Create DiRe instance with automatic backend selection.

This factory function automatically selects the optimal DiRe implementation based on available hardware and software, or allows manual backend selection. It provides a convenient interface for creating DiRe instances without importing specific backend classes.

Parameters:

backend ({'auto', 'cuvs', 'pytorch', 'pytorch_gpu', 'pytorch_cpu'}, default='auto') –
Backend selection strategy:
- ’auto’: Automatically select best available backend based on hardware
- ’cuvs’: Force RAPIDS cuVS backend (requires RAPIDS installation)
- ’pytorch’: Force PyTorch backend with automatic device selection
- ’pytorch_gpu’: Force PyTorch backend on GPU (requires CUDA)
- ’pytorch_cpu’: Force PyTorch backend on CPU only
memory_efficient (bool, default=False) –
If True, use memory-efficient PyTorch implementation which provides:
- Reduced memory usage for large datasets
- FP16 support for additional memory savings
- Enhanced chunking strategies
- More aggressive memory cleanup
**kwargs (dict) – Additional keyword arguments passed to the DiRe constructor.

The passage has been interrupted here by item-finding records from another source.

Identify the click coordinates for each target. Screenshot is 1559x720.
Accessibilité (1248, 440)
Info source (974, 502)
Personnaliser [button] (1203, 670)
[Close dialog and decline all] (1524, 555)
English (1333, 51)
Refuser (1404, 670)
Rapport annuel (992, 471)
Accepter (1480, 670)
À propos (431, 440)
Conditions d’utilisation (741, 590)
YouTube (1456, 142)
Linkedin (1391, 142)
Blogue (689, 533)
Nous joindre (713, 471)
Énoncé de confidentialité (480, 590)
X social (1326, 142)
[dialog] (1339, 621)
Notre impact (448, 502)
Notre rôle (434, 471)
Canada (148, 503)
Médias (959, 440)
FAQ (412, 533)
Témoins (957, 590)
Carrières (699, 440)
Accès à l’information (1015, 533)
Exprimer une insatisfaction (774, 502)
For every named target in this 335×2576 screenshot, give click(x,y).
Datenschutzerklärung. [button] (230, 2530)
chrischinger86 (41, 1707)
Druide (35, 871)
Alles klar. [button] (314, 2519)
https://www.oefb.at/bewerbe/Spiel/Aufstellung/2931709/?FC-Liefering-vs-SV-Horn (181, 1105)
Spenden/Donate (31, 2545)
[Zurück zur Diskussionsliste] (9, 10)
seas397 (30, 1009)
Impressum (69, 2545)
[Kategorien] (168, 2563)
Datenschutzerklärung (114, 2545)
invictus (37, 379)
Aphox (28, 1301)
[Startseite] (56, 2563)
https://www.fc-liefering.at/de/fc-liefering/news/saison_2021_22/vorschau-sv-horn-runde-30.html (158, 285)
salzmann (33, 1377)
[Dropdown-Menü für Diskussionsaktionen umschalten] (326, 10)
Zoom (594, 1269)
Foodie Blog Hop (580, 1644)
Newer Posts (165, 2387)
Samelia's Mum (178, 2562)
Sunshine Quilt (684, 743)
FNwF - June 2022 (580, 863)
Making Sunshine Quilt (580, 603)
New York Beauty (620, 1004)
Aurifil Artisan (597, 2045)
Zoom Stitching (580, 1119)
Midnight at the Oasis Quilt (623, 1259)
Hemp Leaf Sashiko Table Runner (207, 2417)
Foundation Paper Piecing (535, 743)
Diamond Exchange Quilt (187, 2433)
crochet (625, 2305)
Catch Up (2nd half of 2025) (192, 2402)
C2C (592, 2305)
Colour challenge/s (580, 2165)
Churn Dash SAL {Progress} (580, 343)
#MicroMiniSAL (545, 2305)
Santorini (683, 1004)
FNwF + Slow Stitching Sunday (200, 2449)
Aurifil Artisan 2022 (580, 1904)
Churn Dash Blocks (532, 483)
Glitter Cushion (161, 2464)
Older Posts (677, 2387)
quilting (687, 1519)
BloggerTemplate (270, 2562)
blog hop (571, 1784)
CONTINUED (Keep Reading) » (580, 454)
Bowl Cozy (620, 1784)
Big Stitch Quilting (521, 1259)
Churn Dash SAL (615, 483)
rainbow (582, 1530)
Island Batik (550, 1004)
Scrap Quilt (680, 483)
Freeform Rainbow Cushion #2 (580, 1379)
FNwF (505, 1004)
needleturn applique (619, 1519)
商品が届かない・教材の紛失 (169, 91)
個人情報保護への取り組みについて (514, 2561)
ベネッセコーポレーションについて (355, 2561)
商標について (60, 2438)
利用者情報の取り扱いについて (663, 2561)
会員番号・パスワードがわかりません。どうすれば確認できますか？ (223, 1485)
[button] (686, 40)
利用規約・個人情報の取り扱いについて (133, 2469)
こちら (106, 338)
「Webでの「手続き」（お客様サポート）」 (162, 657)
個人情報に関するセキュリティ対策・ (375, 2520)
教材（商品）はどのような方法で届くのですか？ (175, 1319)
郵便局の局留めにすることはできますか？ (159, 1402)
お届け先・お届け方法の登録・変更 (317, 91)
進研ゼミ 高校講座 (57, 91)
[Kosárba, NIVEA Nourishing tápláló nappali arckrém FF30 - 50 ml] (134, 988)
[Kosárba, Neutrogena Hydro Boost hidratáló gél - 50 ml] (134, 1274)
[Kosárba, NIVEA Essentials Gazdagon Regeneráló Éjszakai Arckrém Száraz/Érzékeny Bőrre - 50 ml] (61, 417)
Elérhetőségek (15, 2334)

See individual backend documentation for available parameters. Common parameters include: n_components, n_neighbors, metric, max_iter_layout, min_dist, spread, verbose, random_state.

Returns:

An instance of the selected DiRe backend (DiRePyTorch, DiRePyTorchMemoryEfficient, or DiReCuVS) configured with the specified parameters.

Return type:

DiRe instance

Raises:

RuntimeError – If a specific backend is requested but requirements are not met (e.g., requesting cuVS without RAPIDS, or GPU without CUDA).
ValueError – If an unknown backend name is specified.

Examples

Auto-select optimal backend:

from dire_rapids import create_dire

# Will use cuVS if available, otherwise PyTorch with GPU if available
reducer = create_dire(n_neighbors=32, verbose=True)
embedding = reducer.fit_transform(X)

Force memory-efficient mode for large datasets:

reducer = create_dire(
    memory_efficient=True,
    n_neighbors=50,
    max_iter_layout=200
)

Force specific backend:

# CPU-only processing
reducer = create_dire(backend='pytorch_cpu')

# GPU processing with cuVS acceleration
reducer = create_dire(backend='cuvs', use_cuvs=True)

# With custom distance metric
reducer = create_dire(
    metric='(x - y).abs().sum(-1)',  # L1 distance
    n_neighbors=32,
    verbose=True
)

Notes

Backend Selection Priority (when backend=’auto’): 1. RAPIDS cuVS (if available and CUDA GPU present) 2. PyTorch with CUDA (if CUDA GPU available) 3. PyTorch with CPU (fallback)

The function automatically handles import errors and missing dependencies, falling back to available alternatives when possible.